L’acte du pardon n’a rien d’irrationnel. C’est au contraire un acte qui a trait au monde réel. La guérison et le pardon ne sont pas des incantations ou des formules magiques. Ils n’effacent pas la réalité d’une blessure. Pardonner ne consiste pas à prétendre que ce qui est arrivé n’est jamais arrivé. La guérison ne jette pas un voile sur le tort commis. Au contraire, la guérison et la réconciliation exigent une reconnaissance sincère de ce qui s’est passé. (…)
Tout peut être pardonné
À la Commission Vérité et Réconciliation, les auteurs de violences n’étaient pas tenus d’exprimer des regrets pour pouvoir bénéficier de l’amnistie. Au début, les membres de la commission étaient indignés par cette mesure, mais avec le temps, nous avons pu nous rendre compte de la sagesse de cette décision. En tant que commission, nous ne voulions pas d’une situation dans laquelle les auteurs de violences pouvaient prétendre être désolés, prononcer des phrases creuses ou exprimer de faux remords juste pour satisfaire aux conditions nécessaires pour être amnistiés. Ce qui nous importait le plus, c’était la vérité et la possibilité pour les victimes d’être entendues et d’obtenir des réponses à leurs questions. Même si l’expression de remords n’était pas exigée, pratiquement tous ceux qui se sont présentés devant la commission ont regardé leurs victimes en face en exprimant des regrets pour ce qu’ils avaient fait et, parmi eux, presque tous ont demandé pardon. Être témoin de ces nombreux actes de pardon accordés de plein gré m’a rempli d’une profonde humilité. J’étais impressionné par la grâce des mots d’excuse et par la profondeur du pardon issu d’un dialogue sincère. (…)

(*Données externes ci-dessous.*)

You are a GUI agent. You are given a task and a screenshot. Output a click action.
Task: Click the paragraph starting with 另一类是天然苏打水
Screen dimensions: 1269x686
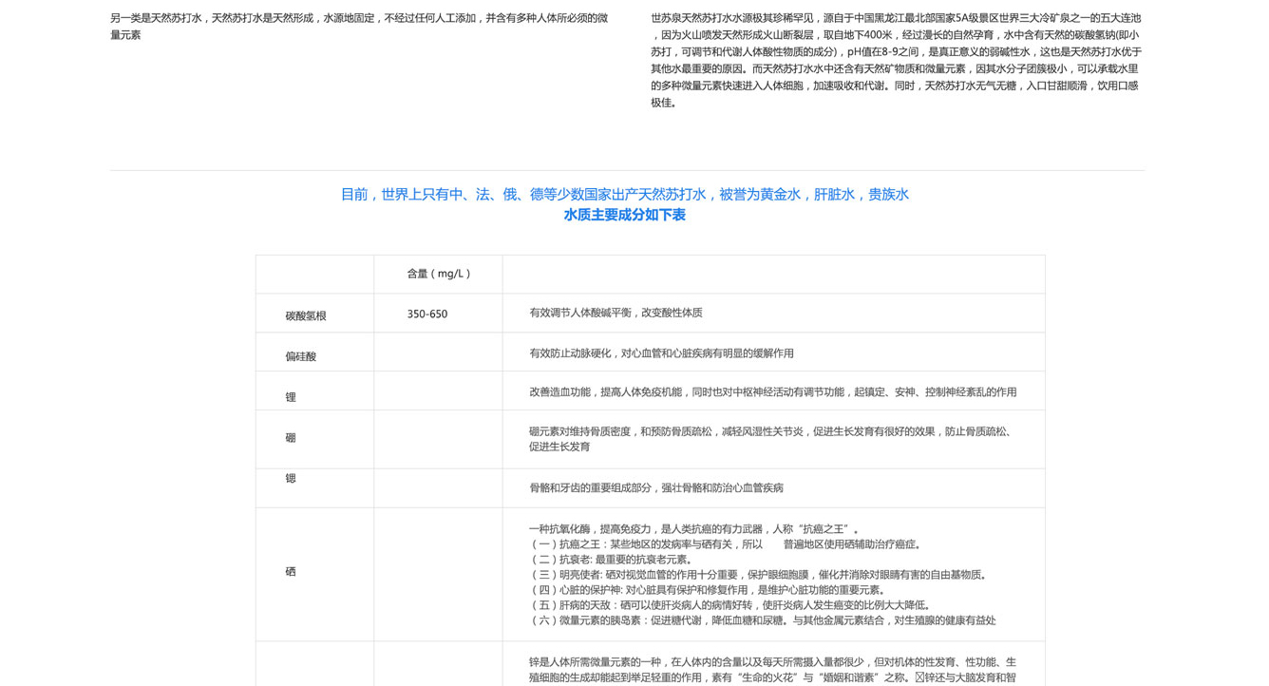pos(359,27)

J’étais anéanti. C’était en 1995, lors d’une visite pastorale au Rwanda en tant que président de la Conférence des églises de toute l’Afrique, tout juste un an après le génocide. Je m’étais rendu à Ntarama où des centaines de Tutsis s’étaient réfugiés dans le sanctuaire de l’église pour échapper aux massacres. Mais le mouvement extrémiste Hutu Power ne respectait pas les églises. Les vestiges de l’horreur jonchaient le sol de l’église de Ntarama. Des lambeaux de vêtements et des valises, éparpillés parmi les ossements. De minuscules crânes d’enfants, fracassés. À l’extérieur de l’église, les machettes et les couteaux étaient encore fichés
dans les crânes des victimes. La puanteur était indescriptible. J’ai essayé de prier mais je n’ai pas pu. Je pouvais seulement pleurer. Le génocide au Rwanda, comme l’holocauste et d’autres génocides avant cela, témoigne de notre capacité à commettre des actes d’une barbarie sans nom. Et pourtant, notre capacité à pardonner nous rappelle aussi que nous ne sommes pas faits pour commettre le mal, mais pour la bonté. Ces spasmes de cruauté et de violence, de haine et de férocité, sont l’exception et non la règle de nos vies humaines. Les gacaca , les tribunaux communautaires traditionnels au Rwanda , représentent un exemple extraordinaire de la capacité d’un peuple déchiré par une violence génocidaire à se guérir lui-même grâce à la réconciliation et au pardon. Plus de douze mille tribunaux communautaires ont jugé plus d’un million deux cent mille cas à travers tout le pays. La justice de ces tribunaux de village était souvent plus réparatrice que répressive. Ceux qui avaient contribué à la planification du génocide et incité à la violence étaient punis, mais ceux qui avaient commis des crimes non par préméditation, mais emportés par la tempête du conflit ethnique, bénéficiaient d’une justice plus clémente, en particulier quand ils montraient des regrets et cherchaient à se réconcilier avec leur communauté. L’objectif de cette démarche était de reconstruire les communautés villageoises et le pays, de guérir et de mettre fin au cycle de vengeances et de violences. Cet exemple montre comment le pardon peut guérir un pays tout entier. Le pardon est un élément clé dans la construction de la paix. J’ai pu voir cela dans mon propre pays, et aussi au Rwanda, en Irlande du nord et dans le cœur des très nombreuses personnes qui s’engagent sur le long chemin pour trouver la paix qui naît du pardon.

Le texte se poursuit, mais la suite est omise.